Moments of a Normal Distribution
If $y \sim \mathcal{N}(\mu, \sigma^2)$, then the properties of its standardized $p$-th moment are as follows:
$$ E\left[ \left( \frac{y-\mu}{\sigma} \right)^p \right] = \begin{cases} 0 & \text{if } p \text{ is odd} \\ (p-1)!! & \text{if } p \text{ is even} \end{cases} $$where $n!!$ denotes the Double Factorial, defined as $n!! = n(n-2)(n-4)\dots$.
Examples:
Odd moments:
$$E\left( \frac{y-\mu}{\sigma} \right) = E\left[ \left( \frac{y-\mu}{\sigma} \right)^3 \right] = \dots = 0$$(Since the Gaussian distribution is symmetric about the mean, all standardized odd moments are 0)
Even moments:
$$ \begin{aligned} E\left[ \left( \frac{y-\mu}{\sigma} \right)^2 \right] &= 1!! = 1 \\ E\left[ \left( \frac{y-\mu}{\sigma} \right)^4 \right] &= 3!! = 3 \\ E\left[ \left( \frac{y-\mu}{\sigma} \right)^6 \right] &= 5!! = 5 \cdot 3 = 15 \end{aligned} $$
Excess Kurtosis and Linear Combinations
For a random variable $y$, Excess Kurtosis is defined as:
$$ \mathcal{K}(y) = \text{kurt}(y) - 3 $$Subtracting 3 here makes the excess kurtosis of a Gaussian Distribution 0.

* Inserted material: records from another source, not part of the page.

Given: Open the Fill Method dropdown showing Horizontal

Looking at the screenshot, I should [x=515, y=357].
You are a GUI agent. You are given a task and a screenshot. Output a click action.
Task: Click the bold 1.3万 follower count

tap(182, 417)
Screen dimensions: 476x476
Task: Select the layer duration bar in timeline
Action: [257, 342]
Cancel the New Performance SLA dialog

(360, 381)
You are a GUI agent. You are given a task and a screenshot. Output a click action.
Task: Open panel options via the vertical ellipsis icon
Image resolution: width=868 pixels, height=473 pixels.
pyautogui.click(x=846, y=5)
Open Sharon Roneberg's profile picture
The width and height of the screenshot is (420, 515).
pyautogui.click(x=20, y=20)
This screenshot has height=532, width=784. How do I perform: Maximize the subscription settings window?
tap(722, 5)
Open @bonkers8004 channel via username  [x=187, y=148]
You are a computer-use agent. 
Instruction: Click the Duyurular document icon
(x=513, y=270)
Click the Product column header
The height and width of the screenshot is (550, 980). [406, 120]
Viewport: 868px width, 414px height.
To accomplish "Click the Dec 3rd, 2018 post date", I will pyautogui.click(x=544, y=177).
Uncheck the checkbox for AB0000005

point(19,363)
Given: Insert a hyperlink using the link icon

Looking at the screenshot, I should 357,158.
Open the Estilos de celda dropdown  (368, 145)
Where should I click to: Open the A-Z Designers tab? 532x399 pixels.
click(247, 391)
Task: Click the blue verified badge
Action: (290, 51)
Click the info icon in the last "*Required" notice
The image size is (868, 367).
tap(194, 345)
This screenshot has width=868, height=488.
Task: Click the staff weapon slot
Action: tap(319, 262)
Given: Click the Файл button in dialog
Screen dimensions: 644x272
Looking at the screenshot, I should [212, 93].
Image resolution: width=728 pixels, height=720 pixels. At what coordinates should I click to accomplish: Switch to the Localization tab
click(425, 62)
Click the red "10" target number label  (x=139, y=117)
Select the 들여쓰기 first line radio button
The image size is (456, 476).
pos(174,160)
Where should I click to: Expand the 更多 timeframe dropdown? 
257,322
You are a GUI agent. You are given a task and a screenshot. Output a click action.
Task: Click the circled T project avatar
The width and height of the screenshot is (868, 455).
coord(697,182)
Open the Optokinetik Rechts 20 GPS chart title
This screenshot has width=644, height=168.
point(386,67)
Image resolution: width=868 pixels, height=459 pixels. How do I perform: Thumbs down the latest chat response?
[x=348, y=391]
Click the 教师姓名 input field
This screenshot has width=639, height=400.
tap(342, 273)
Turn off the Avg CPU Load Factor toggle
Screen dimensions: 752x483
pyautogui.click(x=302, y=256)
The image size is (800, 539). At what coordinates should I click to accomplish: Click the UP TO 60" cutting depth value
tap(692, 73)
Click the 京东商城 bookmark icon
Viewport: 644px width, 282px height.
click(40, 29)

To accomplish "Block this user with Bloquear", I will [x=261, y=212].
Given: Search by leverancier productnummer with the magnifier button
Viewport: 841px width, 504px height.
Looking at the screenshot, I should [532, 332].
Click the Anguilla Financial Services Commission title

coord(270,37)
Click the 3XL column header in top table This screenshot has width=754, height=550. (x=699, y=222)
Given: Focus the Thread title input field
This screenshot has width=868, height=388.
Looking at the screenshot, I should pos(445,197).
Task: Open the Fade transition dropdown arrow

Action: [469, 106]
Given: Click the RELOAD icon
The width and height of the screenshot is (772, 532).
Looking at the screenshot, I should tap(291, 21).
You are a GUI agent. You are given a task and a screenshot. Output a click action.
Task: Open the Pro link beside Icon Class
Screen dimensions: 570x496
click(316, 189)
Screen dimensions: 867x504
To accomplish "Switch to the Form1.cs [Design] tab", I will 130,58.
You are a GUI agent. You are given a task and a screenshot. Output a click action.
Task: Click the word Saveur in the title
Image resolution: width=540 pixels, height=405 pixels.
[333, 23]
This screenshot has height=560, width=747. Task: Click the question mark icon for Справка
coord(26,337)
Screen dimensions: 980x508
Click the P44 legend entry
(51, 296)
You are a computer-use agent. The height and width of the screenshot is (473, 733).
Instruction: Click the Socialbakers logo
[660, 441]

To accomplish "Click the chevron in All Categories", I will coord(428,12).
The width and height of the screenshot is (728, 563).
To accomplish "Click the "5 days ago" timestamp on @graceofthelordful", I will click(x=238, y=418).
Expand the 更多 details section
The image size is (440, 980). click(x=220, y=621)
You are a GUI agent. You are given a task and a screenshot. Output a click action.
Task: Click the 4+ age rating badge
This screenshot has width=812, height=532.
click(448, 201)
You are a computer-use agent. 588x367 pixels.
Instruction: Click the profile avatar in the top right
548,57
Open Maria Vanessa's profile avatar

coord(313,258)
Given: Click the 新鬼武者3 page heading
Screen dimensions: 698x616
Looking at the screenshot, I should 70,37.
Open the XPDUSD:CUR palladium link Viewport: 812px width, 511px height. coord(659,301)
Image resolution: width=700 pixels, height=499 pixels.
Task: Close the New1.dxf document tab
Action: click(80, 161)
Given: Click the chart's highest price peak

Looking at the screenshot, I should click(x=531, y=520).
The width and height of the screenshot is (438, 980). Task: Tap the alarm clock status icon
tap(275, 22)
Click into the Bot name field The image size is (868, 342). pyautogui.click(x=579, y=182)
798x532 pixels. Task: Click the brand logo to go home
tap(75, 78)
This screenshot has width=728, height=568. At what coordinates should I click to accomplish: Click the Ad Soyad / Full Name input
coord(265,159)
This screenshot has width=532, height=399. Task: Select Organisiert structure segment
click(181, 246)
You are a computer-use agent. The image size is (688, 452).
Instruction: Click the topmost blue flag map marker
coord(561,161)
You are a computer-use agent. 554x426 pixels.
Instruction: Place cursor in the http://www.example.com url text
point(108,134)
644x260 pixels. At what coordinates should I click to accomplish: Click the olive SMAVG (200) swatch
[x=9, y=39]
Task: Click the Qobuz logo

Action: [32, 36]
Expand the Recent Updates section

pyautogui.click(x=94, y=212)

Assume $z_1, z_2$ are Independent random variables with Mean Zero and Unit Variance. We want to investigate the kurtosis properties of the linear combination $\alpha_1 z_1 + \alpha_2 z_2$.
$$ \mathcal{K}(\alpha_1 z_1 + \alpha_2 z_2) = \alpha_1^4 \mathcal{K}(z_1) + \alpha_2^4 \mathcal{K}(z_2) $$Derivation
First, calculate the variance and fourth moment of the combination:
Variance:
$$ \text{Var}(\alpha_1 z_1 + \alpha_2 z_2) = \alpha_1^2 \text{Var}(z_1) + \alpha_2^2 \text{Var}(z_2) = \alpha_1^2 + \alpha_2^2 $$(Assuming unit variance)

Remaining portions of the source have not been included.